Walker uses an oscillating tungsten-coated probe for apertureless near-field IR spectroscopy of nanostructured surfaces. When a block copolymer is cast in air, the rate of solvent evaporation and humidity influences the formation of surface features. For example, in a block copolymer of polystyrene-poly(dimethylsiloxane), changes in hydration cause changes in the surface topography and presumably the chemical composition.

"Topographic variations of samples in near-field experiments contribute to signals whose origins are not simply based on chemical concentration, but rather on the topographic structure of whatever you're studying," Walker told C&EN. "Anytime you collect a near-field signal on anything that has any roughness, you're always going to get some contribution to the signal as a consequence of that roughness."
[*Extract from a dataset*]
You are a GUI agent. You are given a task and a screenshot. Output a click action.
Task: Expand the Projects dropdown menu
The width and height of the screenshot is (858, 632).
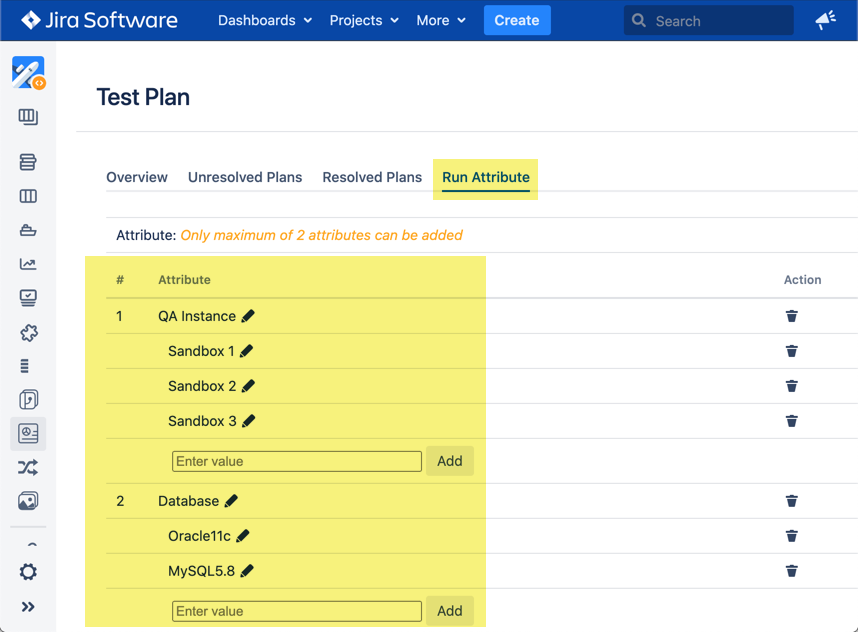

IF THE TOPOGRAPHIC contribution to the signal can be understood through modeling, the effects can be minimized, although not completely eliminated, Walker said. At the symposium, he presented two models--one that was analytical and a second that was numerical and allowed for surface inhomogeneity and mapped topographic coupling. One problem is what are known as "multiple scattering effects," Walker said. The light gets trapped between the tip and the surface and "rattles back and forth before it escapes," Walker explained. Such light interacts with the sample multiple times, increasing the observed signal. With the numerical model that Walker presented, these multiple scattering effects can be easily identified, he said.

One way to deal with the topographic coupling in the experiment is to maintain a constant distance between the tip and the underlying substrate (not the tip and the surface). "That is a first-order way of minimizing the topographic coupling," Walker said. "The topographic contribution is reduced enough that the main thing you see is chemical composition variation. However, there is still a contribution from topography that you simply can't entirely escape."

Near-field vibrational spectroscopy is currently being used in only a few laboratories, Stranick told C&EN. However, he thinks that will change. "The instrumentation is becoming sophisticated enough and the measurements robust enough that nonspecialists are going to be able to put it to use. With the recent commercialization of this technology [for Raman], we will see rapid growth in the number of users similar to the accelerated growth of AFM use after its commercialization."

SMALL SCALE Near-field probes allow samples to be chemically analyzed with high spatial resolution.